Reproduce the lines of the listing below, starting with the line that contains "Given: Choose the 銀行振込 radio button" and going on through the line that contains "Action: pyautogui.click(x=106, y=141)". Leave the pictures out of your answer.

* [Data for the task]

+++

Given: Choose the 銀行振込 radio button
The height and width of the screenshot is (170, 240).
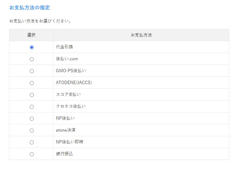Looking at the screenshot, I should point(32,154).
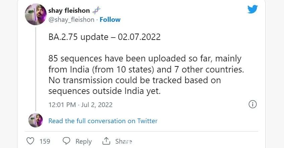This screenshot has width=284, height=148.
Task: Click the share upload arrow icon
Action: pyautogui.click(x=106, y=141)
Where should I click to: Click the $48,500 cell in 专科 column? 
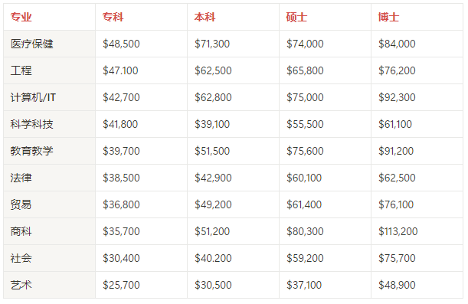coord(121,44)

+++

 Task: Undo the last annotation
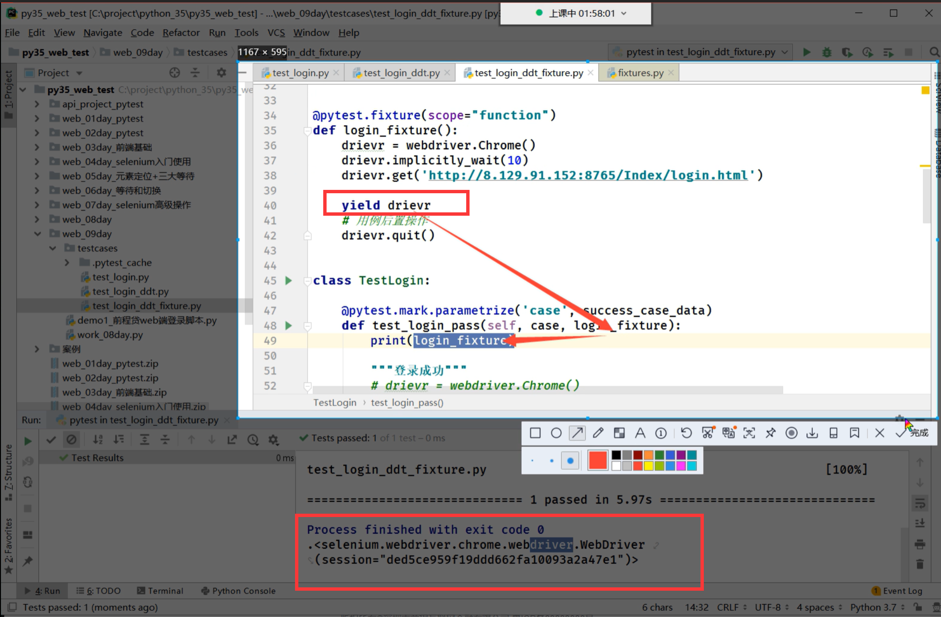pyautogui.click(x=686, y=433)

+++

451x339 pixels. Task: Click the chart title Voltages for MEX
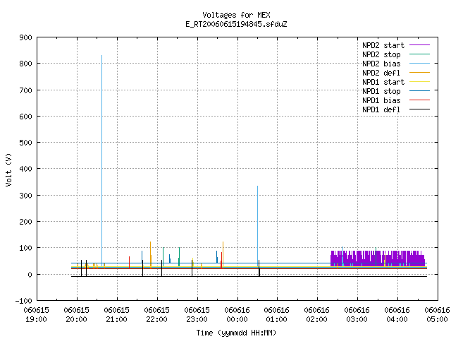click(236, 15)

+++

* [Written answer]
Given: Choose the 銀行振込 radio button
The height and width of the screenshot is (170, 240).
Looking at the screenshot, I should point(32,154).
This screenshot has width=284, height=148.
Task: Click the share upload arrow icon
Action: pyautogui.click(x=106, y=141)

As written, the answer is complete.